5. Conclusions and Future Work

This work has demonstrated the possibility of low-cost online I-V tracing viability at the module level with a minimum invasion, presenting two successful different strategies that lead to good quality measurement results. The main goal of our work regarding the low cost of the system and the simplicity of the electronics in order to make its commercial introduction feasible has been successfully accomplished. The cost of our distributed strategy is 10€, and the one of our mixed strategy 10€ per module and 30€ for the central card, versus 4500€ for other commercial tracers, which supposes 0.22% and 0.88% of the commercial price, respectively.

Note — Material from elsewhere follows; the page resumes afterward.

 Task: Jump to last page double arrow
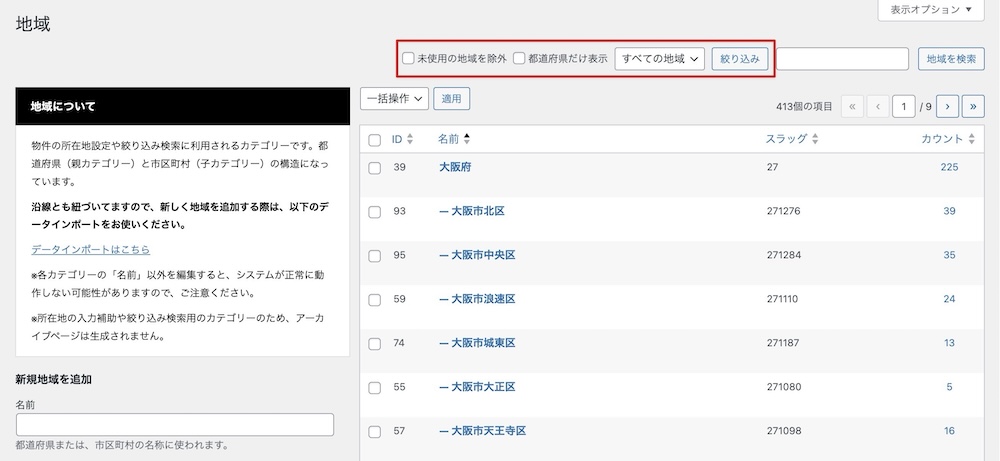tap(973, 106)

When the total cost of the system per module is the main goal, the mixed strategy is the cheaper option, but it makes the complete string unavailable during the measurement, so it is better intended for those big plants with several panel strings connected in parallel, which guarantees the continuity of power production regardless of the disconnection of the string under measurement. In small or domestic plants with just one string, the distributed strategy is the only choice if it is preferable for the energy production to be uninterrupted, since the mixed one makes the string unavailable for production during the measurement.

For both strategies, reliable low-cost communications play an important role, and because of this, our research group is currently developing a PV specific power line communication (PLC) system, which aims at implementing a half-duplex communication hardware over the existing power wires and a corresponding firmware loaded in the same low-cost microcontroller used for the I-V tracing, leading to a minimal circuitry (and cost) of the board.

This communication system must support the signaling and control of electronic boards and data transfer, and ideally, it could be fully controlled by firmware (even for the modulation/demodulation processes).

Finally, the I-V measurements made from our prototypes (and eventually any other data taken from sensors within the plant) must lead to the development of prediction and/or decision tools.

Following this line, our group will focus the research on three main streams:

• Improved strategies and increased applications,
• Sensors integration and the development of a reliable low-cost power line communication system,
• Development of multi-criteria tools intended to help in the decision strategies leading to keeping production efficiency within PV plants.